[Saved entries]

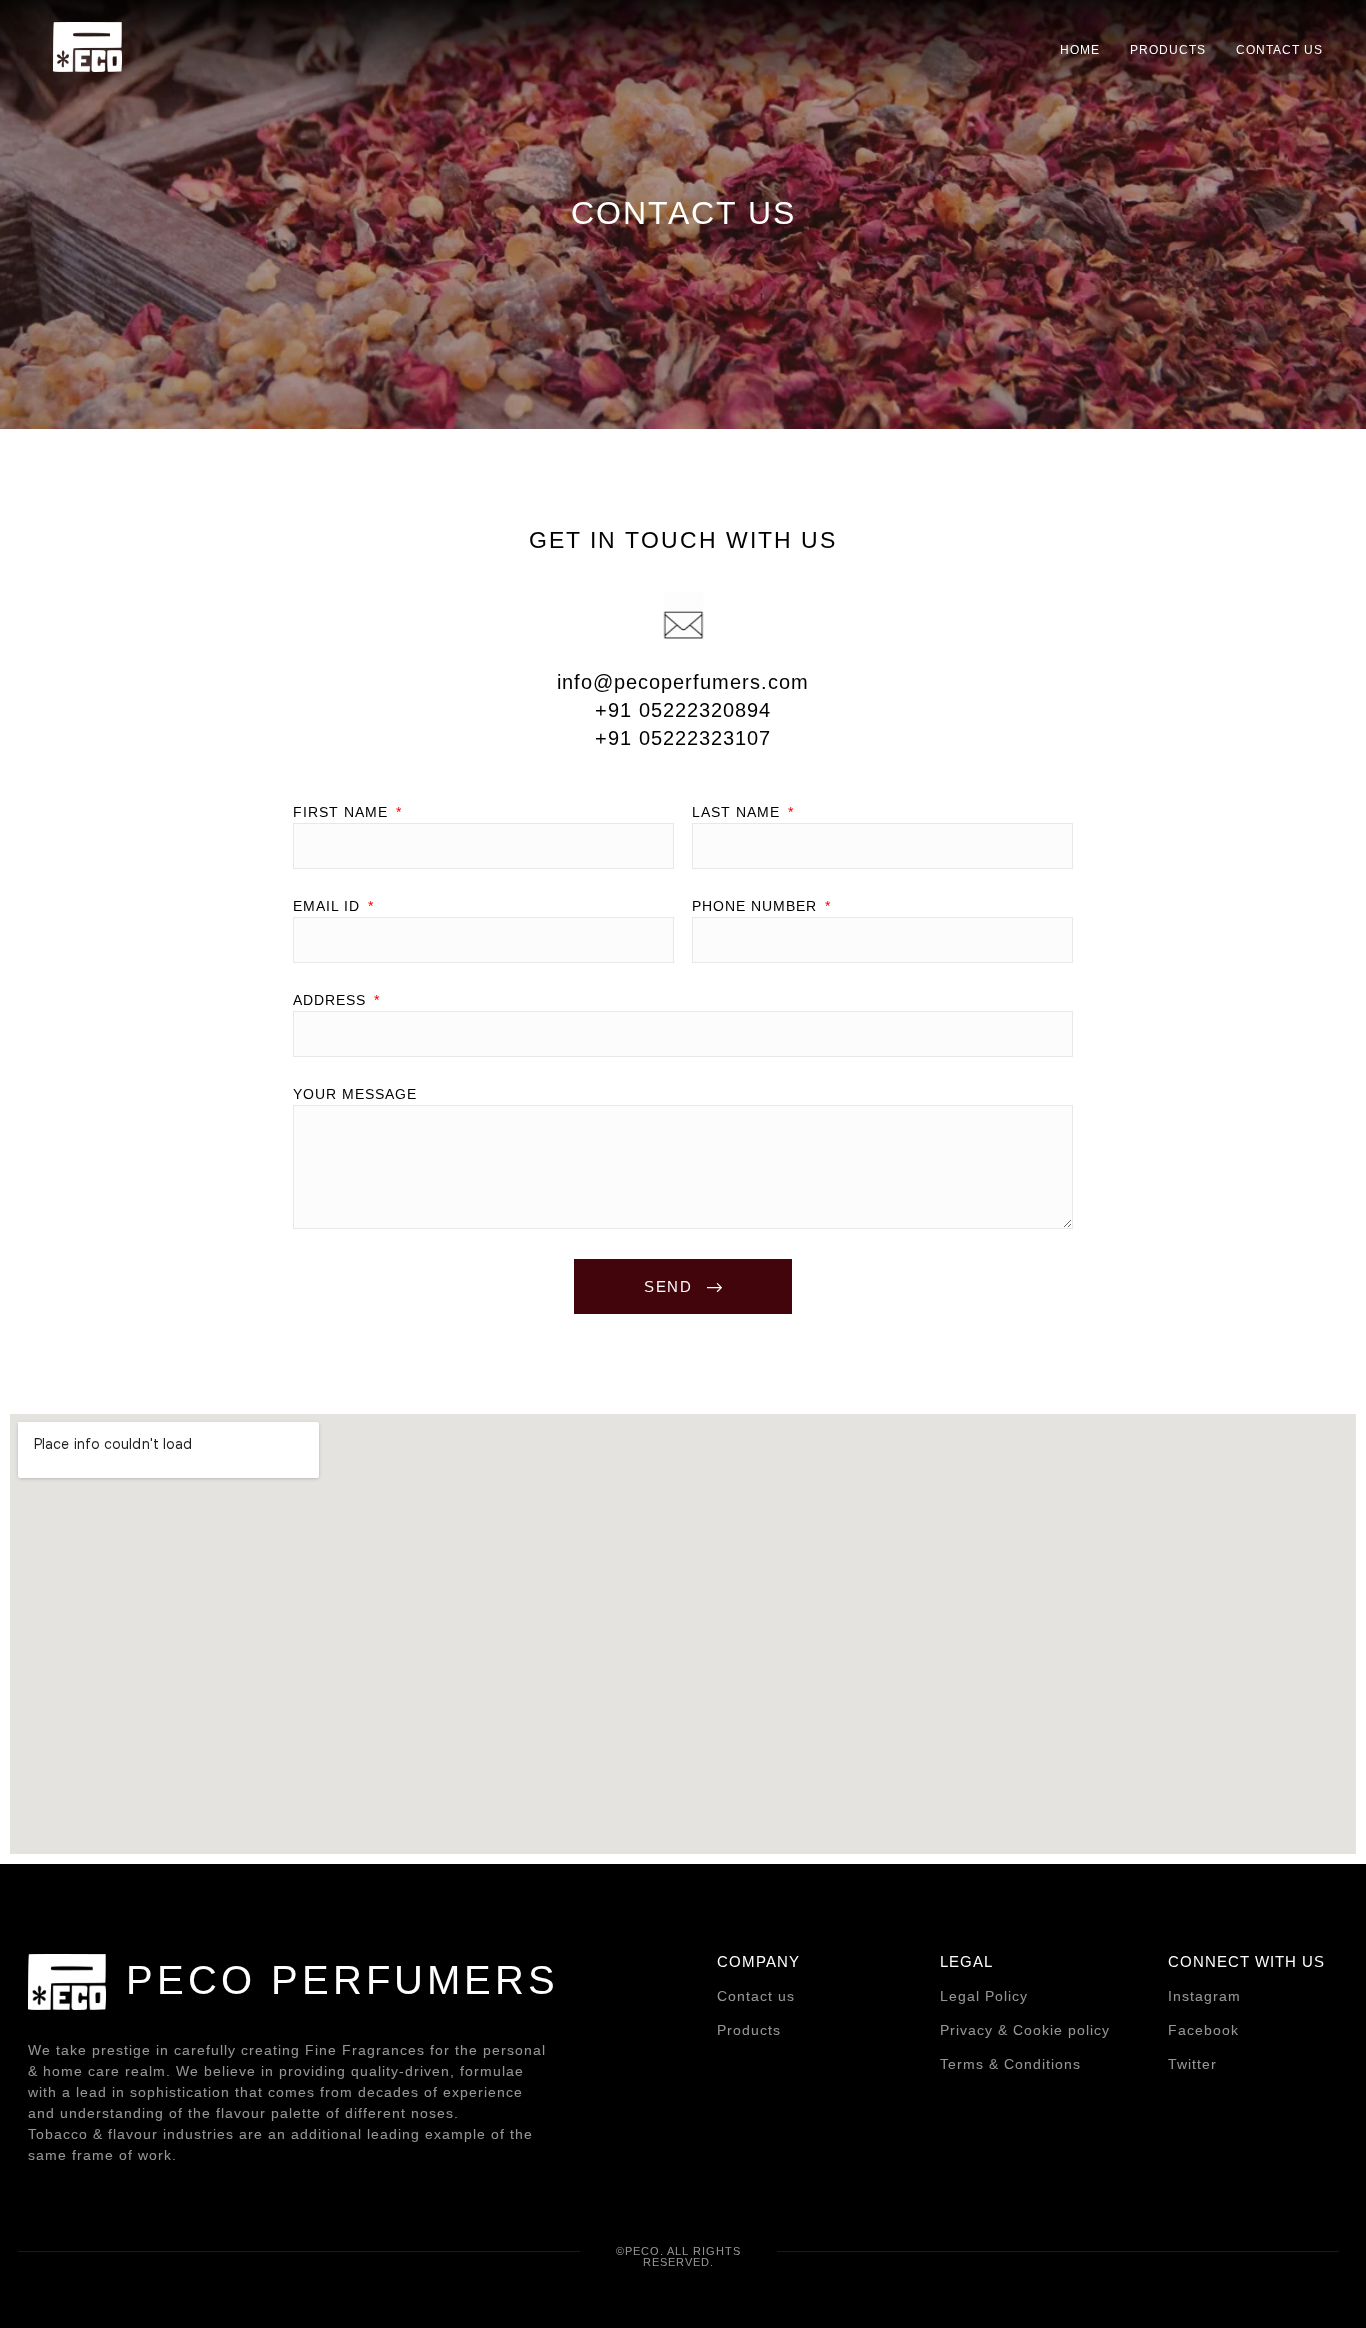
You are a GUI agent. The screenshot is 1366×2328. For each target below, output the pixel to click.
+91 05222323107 (683, 738)
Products (749, 2030)
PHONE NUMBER (757, 906)
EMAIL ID (329, 906)
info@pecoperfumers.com (683, 682)
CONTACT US (1279, 50)
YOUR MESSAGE (355, 1094)
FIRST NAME (343, 812)
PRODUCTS (1168, 50)
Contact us (756, 1996)
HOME (1080, 50)
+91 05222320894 (683, 710)
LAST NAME (738, 812)
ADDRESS (332, 1000)
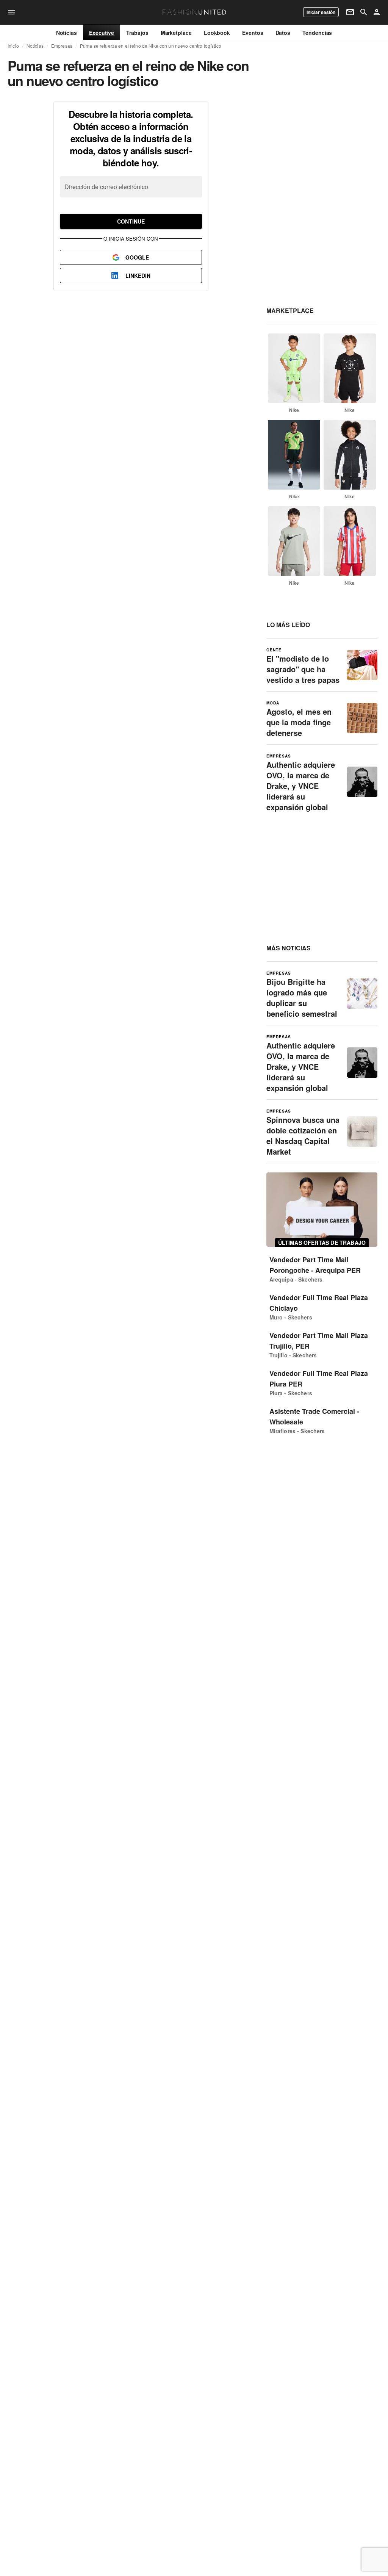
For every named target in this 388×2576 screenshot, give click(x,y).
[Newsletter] (350, 12)
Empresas (61, 46)
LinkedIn (137, 275)
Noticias (35, 46)
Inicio (13, 46)
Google (137, 257)
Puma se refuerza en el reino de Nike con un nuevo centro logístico (150, 46)
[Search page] (364, 12)
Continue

§ **Work task**: Return exactly the lines that appear in the data above between the line containing "CONTACT US (1279, 50)" and the line containing "For every named", both of which are included, and leave the pictures out.

§ **Solved problem**:
CONTACT US (1279, 50)
YOUR MESSAGE (355, 1094)
FIRST NAME (343, 812)
PRODUCTS (1168, 50)
Contact us (756, 1996)
HOME (1080, 50)
+91 05222320894 (683, 710)
LAST NAME (738, 812)
ADDRESS (332, 1000)
For every named target in this 388×2576 screenshot, give click(x,y).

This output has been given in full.